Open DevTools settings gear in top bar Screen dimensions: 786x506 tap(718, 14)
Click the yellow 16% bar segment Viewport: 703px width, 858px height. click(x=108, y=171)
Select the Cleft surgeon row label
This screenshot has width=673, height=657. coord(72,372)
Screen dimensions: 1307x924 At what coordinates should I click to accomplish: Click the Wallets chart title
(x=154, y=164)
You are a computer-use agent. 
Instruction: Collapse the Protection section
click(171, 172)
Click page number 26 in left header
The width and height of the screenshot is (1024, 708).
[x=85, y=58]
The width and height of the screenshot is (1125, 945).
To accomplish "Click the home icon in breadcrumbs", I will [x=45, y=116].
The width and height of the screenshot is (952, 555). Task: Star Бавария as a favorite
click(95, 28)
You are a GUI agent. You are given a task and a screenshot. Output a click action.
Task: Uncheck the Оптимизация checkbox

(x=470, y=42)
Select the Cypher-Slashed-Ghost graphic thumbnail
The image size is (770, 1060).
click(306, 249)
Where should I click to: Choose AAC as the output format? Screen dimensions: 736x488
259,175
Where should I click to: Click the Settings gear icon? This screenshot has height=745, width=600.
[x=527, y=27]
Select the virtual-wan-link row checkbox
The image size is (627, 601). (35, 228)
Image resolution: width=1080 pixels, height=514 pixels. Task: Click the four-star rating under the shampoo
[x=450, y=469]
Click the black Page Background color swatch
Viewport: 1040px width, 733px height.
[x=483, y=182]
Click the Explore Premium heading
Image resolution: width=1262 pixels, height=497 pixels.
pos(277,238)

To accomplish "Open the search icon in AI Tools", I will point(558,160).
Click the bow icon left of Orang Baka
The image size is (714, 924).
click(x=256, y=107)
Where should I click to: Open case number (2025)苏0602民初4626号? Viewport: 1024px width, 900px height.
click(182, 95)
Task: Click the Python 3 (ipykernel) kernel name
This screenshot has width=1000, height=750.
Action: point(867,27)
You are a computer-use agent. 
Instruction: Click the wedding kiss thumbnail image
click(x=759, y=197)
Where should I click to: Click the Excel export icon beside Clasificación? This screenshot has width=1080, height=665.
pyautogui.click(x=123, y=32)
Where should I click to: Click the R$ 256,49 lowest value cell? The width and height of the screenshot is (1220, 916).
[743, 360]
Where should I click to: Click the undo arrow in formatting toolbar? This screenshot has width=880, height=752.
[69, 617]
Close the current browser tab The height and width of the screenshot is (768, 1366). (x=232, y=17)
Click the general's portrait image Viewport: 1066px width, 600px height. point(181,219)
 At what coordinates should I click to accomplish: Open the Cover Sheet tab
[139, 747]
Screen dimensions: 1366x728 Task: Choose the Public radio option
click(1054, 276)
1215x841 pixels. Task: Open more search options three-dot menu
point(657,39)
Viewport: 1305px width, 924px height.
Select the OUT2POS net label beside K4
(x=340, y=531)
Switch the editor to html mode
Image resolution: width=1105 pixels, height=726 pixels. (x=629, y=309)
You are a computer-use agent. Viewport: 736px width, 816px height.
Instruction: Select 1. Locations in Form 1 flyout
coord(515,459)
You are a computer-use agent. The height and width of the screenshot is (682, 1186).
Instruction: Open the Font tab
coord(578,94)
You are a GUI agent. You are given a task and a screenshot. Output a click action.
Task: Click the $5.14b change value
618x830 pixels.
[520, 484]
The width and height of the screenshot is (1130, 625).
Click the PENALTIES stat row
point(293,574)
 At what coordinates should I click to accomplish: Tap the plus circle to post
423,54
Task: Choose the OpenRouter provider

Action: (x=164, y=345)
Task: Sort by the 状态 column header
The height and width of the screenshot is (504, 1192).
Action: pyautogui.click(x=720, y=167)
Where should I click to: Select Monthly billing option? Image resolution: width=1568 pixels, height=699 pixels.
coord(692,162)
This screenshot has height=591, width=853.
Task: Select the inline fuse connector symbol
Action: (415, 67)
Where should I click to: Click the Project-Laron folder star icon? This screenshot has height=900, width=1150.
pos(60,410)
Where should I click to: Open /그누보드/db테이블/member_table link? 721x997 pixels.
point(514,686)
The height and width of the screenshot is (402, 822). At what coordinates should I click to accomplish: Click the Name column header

*-*-*

• What this task involves: Retype each record exactly, leaving nothing out.

• Exercise solution:
Open DevTools settings gear in top bar Screen dimensions: 786x506 tap(718, 14)
Click the yellow 16% bar segment Viewport: 703px width, 858px height. click(x=108, y=171)
Select the Cleft surgeon row label
This screenshot has width=673, height=657. coord(72,372)
Screen dimensions: 1307x924 At what coordinates should I click to accomplish: Click the Wallets chart title
(x=154, y=164)
You are a computer-use agent. 
Instruction: Collapse the Protection section
click(171, 172)
Click page number 26 in left header
The width and height of the screenshot is (1024, 708).
[x=85, y=58]
The width and height of the screenshot is (1125, 945).
To accomplish "Click the home icon in breadcrumbs", I will [x=45, y=116].
The width and height of the screenshot is (952, 555). Task: Star Бавария as a favorite
click(95, 28)
You are a GUI agent. You are given a task and a screenshot. Output a click action.
Task: Uncheck the Оптимизация checkbox

(x=470, y=42)
Select the Cypher-Slashed-Ghost graphic thumbnail
The image size is (770, 1060).
click(306, 249)
Where should I click to: Choose AAC as the output format? Screen dimensions: 736x488
259,175
Where should I click to: Click the Settings gear icon? This screenshot has height=745, width=600.
[x=527, y=27]
Select the virtual-wan-link row checkbox
The image size is (627, 601). (35, 228)
Image resolution: width=1080 pixels, height=514 pixels. Task: Click the four-star rating under the shampoo
[x=450, y=469]
Click the black Page Background color swatch
Viewport: 1040px width, 733px height.
[x=483, y=182]
Click the Explore Premium heading
Image resolution: width=1262 pixels, height=497 pixels.
pos(277,238)

To accomplish "Open the search icon in AI Tools", I will point(558,160).
Click the bow icon left of Orang Baka
The image size is (714, 924).
click(x=256, y=107)
Where should I click to: Open case number (2025)苏0602民初4626号? Viewport: 1024px width, 900px height.
click(182, 95)
Task: Click the Python 3 (ipykernel) kernel name
This screenshot has width=1000, height=750.
Action: point(867,27)
You are a computer-use agent. 
Instruction: Click the wedding kiss thumbnail image
click(x=759, y=197)
Where should I click to: Click the Excel export icon beside Clasificación? This screenshot has width=1080, height=665.
pyautogui.click(x=123, y=32)
Where should I click to: Click the R$ 256,49 lowest value cell? The width and height of the screenshot is (1220, 916).
[743, 360]
Where should I click to: Click the undo arrow in formatting toolbar? This screenshot has width=880, height=752.
[69, 617]
Close the current browser tab The height and width of the screenshot is (768, 1366). (x=232, y=17)
Click the general's portrait image Viewport: 1066px width, 600px height. point(181,219)
 At what coordinates should I click to accomplish: Open the Cover Sheet tab
[139, 747]
Screen dimensions: 1366x728 Task: Choose the Public radio option
click(1054, 276)
1215x841 pixels. Task: Open more search options three-dot menu
point(657,39)
Viewport: 1305px width, 924px height.
Select the OUT2POS net label beside K4
(x=340, y=531)
Switch the editor to html mode
Image resolution: width=1105 pixels, height=726 pixels. (x=629, y=309)
You are a computer-use agent. Viewport: 736px width, 816px height.
Instruction: Select 1. Locations in Form 1 flyout
coord(515,459)
You are a computer-use agent. The height and width of the screenshot is (682, 1186).
Instruction: Open the Font tab
coord(578,94)
You are a GUI agent. You are given a task and a screenshot. Output a click action.
Task: Click the $5.14b change value
618x830 pixels.
[520, 484]
The width and height of the screenshot is (1130, 625).
Click the PENALTIES stat row
point(293,574)
 At what coordinates should I click to accomplish: Tap the plus circle to post
423,54
Task: Choose the OpenRouter provider

Action: (x=164, y=345)
Task: Sort by the 状态 column header
The height and width of the screenshot is (504, 1192).
Action: pyautogui.click(x=720, y=167)
Where should I click to: Select Monthly billing option? Image resolution: width=1568 pixels, height=699 pixels.
coord(692,162)
This screenshot has height=591, width=853.
Task: Select the inline fuse connector symbol
Action: (415, 67)
Where should I click to: Click the Project-Laron folder star icon? This screenshot has height=900, width=1150.
pos(60,410)
Where should I click to: Open /그누보드/db테이블/member_table link? 721x997 pixels.
point(514,686)
The height and width of the screenshot is (402, 822). At what coordinates should I click to accomplish: Click the Name column header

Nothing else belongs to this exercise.